- Also known as: Paul "Bassman" Riley Paul Bass
- Born: 3 October 1951 (age 74)
- Origin: Islington, London
- Genres: Pub Rock Blues
- Occupations: Musician Singer Producer
- Instruments: Bass guitar Vocals
- Years active: 1970s–present

= Paul Riley (musician) =

English bassist (born 1951)

Paul Riley (born 3 October 1951, Islington, London) is an English bassist, singer and record producer. He was a member of Chilli Willi and the Red Hot Peppers and Roogalator in the 1970s.

==Biography==
His career in music began at the beginning of the 1970s as bass player with various visiting blues artists, notably: Albert Collins, Champion Jack Dupree, Bobby Parker, Lightnin' Slim, Homesick James – and continued through the decade with seminal pub-rockers Chilli Willi and the Red Hot Peppers, Robin Scott, the embryonic Rockpile (as featured on the album Get It), and with guitarist Danny Adler's Roogalator.
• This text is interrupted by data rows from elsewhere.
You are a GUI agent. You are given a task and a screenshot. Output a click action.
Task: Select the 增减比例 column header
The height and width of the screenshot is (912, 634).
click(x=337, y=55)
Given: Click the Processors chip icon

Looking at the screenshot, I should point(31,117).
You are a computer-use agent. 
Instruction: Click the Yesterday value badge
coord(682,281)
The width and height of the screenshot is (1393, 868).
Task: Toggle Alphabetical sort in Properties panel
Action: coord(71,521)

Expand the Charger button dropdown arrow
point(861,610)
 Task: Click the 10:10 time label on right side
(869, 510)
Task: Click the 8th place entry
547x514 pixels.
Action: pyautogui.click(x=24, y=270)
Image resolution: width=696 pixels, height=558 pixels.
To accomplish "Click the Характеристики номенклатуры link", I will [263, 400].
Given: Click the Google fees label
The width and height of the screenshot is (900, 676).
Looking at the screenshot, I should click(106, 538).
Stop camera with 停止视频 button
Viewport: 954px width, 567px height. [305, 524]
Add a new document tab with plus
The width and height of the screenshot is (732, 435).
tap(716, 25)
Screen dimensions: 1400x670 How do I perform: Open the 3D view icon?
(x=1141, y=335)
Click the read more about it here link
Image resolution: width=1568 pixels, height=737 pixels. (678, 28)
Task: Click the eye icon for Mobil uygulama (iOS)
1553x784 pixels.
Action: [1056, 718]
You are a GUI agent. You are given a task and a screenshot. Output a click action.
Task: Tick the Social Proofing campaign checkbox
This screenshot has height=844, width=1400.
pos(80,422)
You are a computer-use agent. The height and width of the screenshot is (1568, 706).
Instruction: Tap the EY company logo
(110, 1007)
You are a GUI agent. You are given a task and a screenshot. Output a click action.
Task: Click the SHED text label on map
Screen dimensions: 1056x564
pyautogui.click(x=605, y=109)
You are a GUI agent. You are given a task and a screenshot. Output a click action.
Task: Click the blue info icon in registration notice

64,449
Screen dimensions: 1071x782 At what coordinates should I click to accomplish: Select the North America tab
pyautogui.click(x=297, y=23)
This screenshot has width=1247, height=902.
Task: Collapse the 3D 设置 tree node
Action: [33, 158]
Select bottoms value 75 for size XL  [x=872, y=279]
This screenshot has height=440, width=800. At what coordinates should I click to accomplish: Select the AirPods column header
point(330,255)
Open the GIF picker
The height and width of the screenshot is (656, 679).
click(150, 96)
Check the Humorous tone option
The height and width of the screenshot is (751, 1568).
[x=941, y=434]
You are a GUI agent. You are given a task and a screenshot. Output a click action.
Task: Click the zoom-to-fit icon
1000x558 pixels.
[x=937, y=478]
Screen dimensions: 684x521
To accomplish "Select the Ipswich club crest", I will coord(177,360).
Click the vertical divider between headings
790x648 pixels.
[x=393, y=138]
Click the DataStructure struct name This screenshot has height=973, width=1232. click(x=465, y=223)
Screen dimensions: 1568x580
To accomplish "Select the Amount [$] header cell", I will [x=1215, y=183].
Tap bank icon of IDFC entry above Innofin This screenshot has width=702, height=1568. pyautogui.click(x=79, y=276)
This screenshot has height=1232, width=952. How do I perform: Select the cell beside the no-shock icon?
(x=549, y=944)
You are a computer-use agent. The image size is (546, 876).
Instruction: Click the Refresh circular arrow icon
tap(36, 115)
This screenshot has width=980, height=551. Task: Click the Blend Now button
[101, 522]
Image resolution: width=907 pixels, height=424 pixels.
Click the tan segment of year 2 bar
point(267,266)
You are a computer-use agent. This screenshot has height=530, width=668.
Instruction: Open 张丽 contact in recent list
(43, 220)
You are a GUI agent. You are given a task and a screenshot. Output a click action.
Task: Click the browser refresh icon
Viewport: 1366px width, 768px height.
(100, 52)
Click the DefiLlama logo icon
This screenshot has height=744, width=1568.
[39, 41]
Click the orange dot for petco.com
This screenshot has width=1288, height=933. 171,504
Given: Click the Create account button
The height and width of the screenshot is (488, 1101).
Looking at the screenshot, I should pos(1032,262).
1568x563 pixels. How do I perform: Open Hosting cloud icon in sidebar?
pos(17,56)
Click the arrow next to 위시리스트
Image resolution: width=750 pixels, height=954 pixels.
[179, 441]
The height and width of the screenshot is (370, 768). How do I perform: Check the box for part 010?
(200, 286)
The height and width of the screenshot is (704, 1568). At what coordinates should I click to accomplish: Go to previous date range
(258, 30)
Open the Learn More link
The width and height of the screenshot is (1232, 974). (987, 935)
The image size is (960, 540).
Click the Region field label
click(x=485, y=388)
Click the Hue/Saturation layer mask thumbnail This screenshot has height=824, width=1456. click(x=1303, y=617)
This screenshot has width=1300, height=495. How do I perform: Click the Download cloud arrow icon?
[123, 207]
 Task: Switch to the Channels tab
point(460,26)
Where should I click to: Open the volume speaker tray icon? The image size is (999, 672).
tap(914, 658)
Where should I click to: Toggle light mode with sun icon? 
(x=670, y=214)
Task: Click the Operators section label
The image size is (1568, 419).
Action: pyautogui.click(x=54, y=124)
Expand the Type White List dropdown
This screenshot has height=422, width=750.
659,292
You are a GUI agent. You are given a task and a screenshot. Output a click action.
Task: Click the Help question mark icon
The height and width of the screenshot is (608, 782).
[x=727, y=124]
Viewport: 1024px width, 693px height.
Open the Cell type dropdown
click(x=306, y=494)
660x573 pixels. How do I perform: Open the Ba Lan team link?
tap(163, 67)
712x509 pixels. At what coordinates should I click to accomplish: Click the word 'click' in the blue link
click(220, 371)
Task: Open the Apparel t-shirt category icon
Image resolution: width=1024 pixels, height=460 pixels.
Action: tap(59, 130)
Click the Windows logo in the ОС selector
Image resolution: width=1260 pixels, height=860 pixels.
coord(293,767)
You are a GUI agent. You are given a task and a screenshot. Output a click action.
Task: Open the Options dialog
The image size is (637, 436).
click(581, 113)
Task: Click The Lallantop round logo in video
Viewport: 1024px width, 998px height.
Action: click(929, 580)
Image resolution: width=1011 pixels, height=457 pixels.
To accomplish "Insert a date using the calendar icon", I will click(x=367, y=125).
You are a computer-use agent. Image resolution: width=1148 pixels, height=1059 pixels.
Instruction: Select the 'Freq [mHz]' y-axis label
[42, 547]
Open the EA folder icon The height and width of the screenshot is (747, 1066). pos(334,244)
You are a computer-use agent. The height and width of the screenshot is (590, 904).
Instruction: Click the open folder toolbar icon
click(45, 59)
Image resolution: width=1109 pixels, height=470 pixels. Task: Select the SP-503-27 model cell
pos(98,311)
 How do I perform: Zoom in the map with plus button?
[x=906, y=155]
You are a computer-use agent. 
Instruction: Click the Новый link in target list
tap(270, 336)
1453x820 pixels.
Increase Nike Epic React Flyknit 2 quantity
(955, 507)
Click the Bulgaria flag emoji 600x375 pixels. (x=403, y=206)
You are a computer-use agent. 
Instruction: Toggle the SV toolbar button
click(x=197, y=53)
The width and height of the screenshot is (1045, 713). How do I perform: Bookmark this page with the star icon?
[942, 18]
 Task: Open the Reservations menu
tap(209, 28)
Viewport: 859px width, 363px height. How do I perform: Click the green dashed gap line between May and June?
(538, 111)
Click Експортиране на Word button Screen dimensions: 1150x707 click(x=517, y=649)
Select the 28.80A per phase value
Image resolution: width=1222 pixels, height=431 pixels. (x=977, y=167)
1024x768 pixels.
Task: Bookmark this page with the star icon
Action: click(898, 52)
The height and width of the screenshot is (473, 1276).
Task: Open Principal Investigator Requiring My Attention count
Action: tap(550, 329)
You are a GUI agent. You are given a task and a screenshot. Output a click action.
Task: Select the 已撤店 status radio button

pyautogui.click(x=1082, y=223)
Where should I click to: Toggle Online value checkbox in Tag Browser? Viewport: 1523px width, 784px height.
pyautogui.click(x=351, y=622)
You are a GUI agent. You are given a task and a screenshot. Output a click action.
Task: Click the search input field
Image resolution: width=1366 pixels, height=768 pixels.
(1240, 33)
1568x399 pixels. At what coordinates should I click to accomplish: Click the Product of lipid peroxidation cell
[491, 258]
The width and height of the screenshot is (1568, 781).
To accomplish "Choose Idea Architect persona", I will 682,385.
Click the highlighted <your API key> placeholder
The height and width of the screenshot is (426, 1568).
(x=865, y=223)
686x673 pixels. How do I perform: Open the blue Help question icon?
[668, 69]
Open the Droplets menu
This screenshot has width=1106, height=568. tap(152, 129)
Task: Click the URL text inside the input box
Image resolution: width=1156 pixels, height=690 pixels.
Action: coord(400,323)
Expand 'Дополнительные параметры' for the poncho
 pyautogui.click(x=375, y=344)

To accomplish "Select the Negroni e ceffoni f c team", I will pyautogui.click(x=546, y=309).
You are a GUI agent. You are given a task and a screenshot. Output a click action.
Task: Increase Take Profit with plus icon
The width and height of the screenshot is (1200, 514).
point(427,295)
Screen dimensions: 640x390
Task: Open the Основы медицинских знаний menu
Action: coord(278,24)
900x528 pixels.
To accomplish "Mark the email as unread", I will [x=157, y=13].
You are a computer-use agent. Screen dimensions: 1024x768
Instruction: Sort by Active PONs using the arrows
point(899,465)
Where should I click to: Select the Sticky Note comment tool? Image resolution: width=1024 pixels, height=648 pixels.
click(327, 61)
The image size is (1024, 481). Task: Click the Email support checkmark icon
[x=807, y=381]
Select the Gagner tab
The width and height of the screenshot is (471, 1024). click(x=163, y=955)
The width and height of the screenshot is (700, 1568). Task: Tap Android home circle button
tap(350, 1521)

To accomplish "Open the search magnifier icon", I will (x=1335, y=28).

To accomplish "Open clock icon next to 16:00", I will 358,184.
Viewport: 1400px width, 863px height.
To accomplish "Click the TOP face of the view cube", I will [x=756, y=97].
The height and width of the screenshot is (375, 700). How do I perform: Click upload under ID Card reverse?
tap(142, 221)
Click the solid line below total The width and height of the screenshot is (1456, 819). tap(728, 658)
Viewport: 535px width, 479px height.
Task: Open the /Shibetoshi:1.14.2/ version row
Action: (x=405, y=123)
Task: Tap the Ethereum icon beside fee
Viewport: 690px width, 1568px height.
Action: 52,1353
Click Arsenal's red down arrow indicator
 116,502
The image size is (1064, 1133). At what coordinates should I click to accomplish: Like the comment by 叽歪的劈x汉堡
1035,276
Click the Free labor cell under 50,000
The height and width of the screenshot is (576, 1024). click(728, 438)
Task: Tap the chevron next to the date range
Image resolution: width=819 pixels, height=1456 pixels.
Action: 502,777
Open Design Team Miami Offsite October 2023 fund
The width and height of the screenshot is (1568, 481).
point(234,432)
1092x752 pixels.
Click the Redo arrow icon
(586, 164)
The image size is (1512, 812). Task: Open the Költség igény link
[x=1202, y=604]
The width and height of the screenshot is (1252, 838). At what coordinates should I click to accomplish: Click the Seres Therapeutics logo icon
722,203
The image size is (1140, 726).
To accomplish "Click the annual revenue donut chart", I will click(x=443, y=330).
By the closing years of the 1970s, he had become involved in record production and (briefly) artist-management, co-managing and producing The Sinceros.
As the 1970s moved into the 1980s he took over the running of Nick Lowe's 'AMPRO' studio, and was recording full-time – subsequently producing and/or engineering records for Lew Lewis, Carlene Carter, Elvis Costello, Nick Lowe, Johnny Marr, The Anti-Nowhere League, The Ruts, Robert Wyatt, Edwyn Collins, Squeeze, Paul Carrack, Kirsty McColl, Genny Schorr, Tony Riviera Sales and more.
In 1985, he was invited to join the staff of Demon Records to add some technical understanding and help enable production of the brand-new compact-disc format, to assume responsibility for all mastering issues and to become archivist of the burgeoning tape archive (a legacy of the prodigious output of Elvis Costello, Nick Lowe and all former Riviera Global artists).
Three years later, he could be found moonlighting on bass with The Tex Pistols (alongside former Chilli Willi drummer Pete Thomas ), and later, in 1992, continued moonlighting activities with The Balham Alligators, playing alongside Geraint Watkins and Bobby Irwin with whom in 1994, he would serve as a member of Nick Lowe's Impossible Birds, his last regular gig as a musician.

He left Demon in 1995, and after the dissolution of the Impossible Birds was co-opted into the business of Malcolm Mills, founder of Proper Records.